The nanotechnology is the facilitating tool to obtain ‘pathogen-like’ particulate adjuvants. Our research group assumed that combining on same nanoparticle several immunopotentiators, the resultant adjuvant would have predictable immunomodulatory properties for an intended vaccine. Therefore, the main objective has been to design and develop the methods for obtaining polymeric nanoparticles with pathogen-mimicking characteristics.
 

Techniques and expertise 
Preparation methods to obtain antigen and/or immunopotentiator loaded polymeric nanoparticles; Physicochemical characterization of the nanoparticles using standardized methods and protocols; Interaction studies of the nanoparticles with biological membranes and with immune cells; immunotoxicological tests with nanoparticles; immunization studies and evaluation of the cellular and humoral immune response. 
 

Keywords:

Nanotechnology;
Chitosan,
Glucan,
Hepatitis B;
Vaccine Adjuvants

Research Lines:

1 - Polysaccharide and Polyester based particulate vaccine adjuvants

2 – Immunotoxicologycal non-desired aspects of the nanoparticles (polymeric nanoparticles as drug delivery systems and environmental particles)

Ongoing Research Projects

1.    “Hepatitis B Therapeutic Vaccine: Production of glucan-based particles towards selective delivery hepatitis B antigens to immune cells to induce antiviral activity”.  POCI-01-0145-FEDER-030331 (2018-2021) Participation: Principal Investigator

2.    “InPaCTus” Produtos e Tecnologias Inovadoras a partir do Eucalipto, Centro de Excelência, PORTUGAL2020, POCI-01-0247-FEDER-021874; projeto co-promoção "The Navigator Company"-RAIZ-Univ. Coimbra-Univ. Aveiro (subproject “Extracts of defined value from forest biomass”) (2017-2020), Participation: Collaborator 

3.     “Skin allergens: molecules with an improbable therapeutic application for Alzheimer´s disease” POCI-01-0145-FEDER-029369, (2018-2021) Participation: Collaborator 

4.    Giardia Lamblia Extracellular Vesicles in host cell immunomodulation: potential therapeutic application of Giardia EVs in intestinal inflammation. PTDC/SAU-PAR/31506/2017 (2018-2021) Participation: Collaborator

5.    "Impact of the action of natural products on human innate immune and tumor cells." CAPES-PRINT-UNESP AGREEMENT - NOTICE 02/2019. International Research Neworks with UC participation Participation: Collaborator


External Collaborations 

Gerrit Borchard - Institute of Pharmaceutical Sciences of Western Switzerland, University of Geneva, Geneva, Switzerland

Claudia Som - Laboratory for Technology and Society, Empa Swiss Laboratories for Materials Science and Technology, St. Gallen, Switzerland

Peter Wick - Laboratory for Particles-Biology Interactions, Empa Swiss Laboratories for Materials Science and Technology, St. Gallen, Switzerland

Herman F. Staats - Department of Pathology, Duke University Medical Center, Durham, NC 27710, USA

André Boonstra - Department of Gastroenterology and Hepatology, Erasmus MC, University Medical Center Rotterdam, the Netherlands

Ed Lavelle - Adjuvant Research Group, School of Biochemistry and Immunology, Trinity Biomedical Sciences Institute, Trinity College, Dublin 2, Ireland.

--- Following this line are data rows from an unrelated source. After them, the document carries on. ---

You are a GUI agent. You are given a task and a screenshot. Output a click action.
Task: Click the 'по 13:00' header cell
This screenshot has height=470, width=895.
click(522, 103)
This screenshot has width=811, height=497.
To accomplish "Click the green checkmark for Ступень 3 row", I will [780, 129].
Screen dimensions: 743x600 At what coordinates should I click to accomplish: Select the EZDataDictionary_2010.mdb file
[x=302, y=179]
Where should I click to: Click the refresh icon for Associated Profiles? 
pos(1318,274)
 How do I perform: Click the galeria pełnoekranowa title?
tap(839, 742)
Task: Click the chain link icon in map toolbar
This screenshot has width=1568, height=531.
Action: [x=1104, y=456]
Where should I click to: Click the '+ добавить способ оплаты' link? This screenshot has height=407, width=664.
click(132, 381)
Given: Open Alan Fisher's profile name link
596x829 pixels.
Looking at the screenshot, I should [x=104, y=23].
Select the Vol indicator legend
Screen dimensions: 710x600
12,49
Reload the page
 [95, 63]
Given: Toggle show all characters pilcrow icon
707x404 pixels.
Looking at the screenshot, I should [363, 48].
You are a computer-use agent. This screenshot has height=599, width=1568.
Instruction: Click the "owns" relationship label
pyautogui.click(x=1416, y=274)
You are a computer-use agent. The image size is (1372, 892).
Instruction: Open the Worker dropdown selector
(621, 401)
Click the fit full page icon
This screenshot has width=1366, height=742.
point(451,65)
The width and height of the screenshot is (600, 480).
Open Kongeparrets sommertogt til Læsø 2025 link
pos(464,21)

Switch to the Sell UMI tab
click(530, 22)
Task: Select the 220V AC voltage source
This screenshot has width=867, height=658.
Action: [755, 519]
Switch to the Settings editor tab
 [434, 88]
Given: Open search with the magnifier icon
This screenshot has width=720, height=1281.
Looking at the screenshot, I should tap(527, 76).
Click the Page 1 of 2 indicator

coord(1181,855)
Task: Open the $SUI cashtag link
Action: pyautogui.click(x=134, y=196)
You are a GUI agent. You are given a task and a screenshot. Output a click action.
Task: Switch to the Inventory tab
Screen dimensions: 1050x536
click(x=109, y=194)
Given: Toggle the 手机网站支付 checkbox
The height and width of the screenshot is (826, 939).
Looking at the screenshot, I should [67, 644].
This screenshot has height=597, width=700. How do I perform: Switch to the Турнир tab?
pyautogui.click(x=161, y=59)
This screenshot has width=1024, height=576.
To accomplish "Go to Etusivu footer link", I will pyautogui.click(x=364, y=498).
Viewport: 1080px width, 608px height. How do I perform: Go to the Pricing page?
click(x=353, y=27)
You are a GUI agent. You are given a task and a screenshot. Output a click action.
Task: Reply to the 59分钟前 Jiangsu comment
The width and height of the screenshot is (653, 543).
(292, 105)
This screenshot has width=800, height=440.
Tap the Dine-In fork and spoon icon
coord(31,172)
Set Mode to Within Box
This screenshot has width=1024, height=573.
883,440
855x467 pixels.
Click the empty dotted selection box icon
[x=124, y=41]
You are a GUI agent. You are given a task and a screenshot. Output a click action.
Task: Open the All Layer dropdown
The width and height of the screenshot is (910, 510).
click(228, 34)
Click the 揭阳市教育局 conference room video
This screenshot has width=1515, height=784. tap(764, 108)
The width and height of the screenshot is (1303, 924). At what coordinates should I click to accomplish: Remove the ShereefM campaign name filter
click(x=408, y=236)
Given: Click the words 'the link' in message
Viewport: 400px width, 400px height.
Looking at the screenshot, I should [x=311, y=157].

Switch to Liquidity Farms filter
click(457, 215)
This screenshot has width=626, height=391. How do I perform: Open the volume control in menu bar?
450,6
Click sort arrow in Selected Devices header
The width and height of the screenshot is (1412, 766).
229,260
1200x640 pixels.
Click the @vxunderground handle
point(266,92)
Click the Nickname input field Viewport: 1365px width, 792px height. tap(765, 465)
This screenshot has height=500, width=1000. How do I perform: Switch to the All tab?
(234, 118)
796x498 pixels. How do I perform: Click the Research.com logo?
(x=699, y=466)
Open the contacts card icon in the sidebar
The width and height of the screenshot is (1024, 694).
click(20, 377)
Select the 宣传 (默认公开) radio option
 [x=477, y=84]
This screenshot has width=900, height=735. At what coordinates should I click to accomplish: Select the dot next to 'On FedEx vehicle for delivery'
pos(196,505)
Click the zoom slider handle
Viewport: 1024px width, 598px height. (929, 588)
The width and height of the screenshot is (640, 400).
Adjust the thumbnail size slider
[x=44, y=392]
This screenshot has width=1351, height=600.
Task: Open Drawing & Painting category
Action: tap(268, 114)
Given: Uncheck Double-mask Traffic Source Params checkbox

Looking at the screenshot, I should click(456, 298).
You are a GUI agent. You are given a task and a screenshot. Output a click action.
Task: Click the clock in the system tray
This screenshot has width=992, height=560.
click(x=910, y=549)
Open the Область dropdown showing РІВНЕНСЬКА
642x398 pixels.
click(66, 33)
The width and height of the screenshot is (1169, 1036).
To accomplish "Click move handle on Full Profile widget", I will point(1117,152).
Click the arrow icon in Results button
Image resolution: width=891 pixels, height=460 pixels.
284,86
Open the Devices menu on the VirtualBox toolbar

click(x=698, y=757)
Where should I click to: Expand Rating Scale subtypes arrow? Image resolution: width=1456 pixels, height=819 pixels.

1- Chitosan Nanoparticles: Shedding Light on Immunotoxicity and Hemocompatibility. Jesus S, Marques AP, Duarte A, Soares E, Costa JP, Colaço M, Schmutz M, Som C, Borchard G, Wick P, Borges O. Front Bioeng Biotechnol. 2020;8:100. Published 2020 Feb 21. doi:10.3389/fbioe.2020.00100

2-Safe-by-Design of Glucan Nanoparticles: Size Matters When Assessing the Immunotoxicity. Colaço M, Marques AP, Jesus S, Duarte A, Borges O. Chem Res Toxicol. 2020;10.1021/acs.chemrestox.9b00467. doi:10.1021/acs.chemrestox.9b00467

3-Glucan particles are a powerful adjuvante for the HBsAg inducing na antiviral cytokine profile;  Edna Soares, Groothuismink, Anthonie; Boonstra, Andre and Borges, Olga Mol Pharm. 2019 May 6;16(5):1971-1981. doi: 10.1021/acs.molpharmaceut.8b01322.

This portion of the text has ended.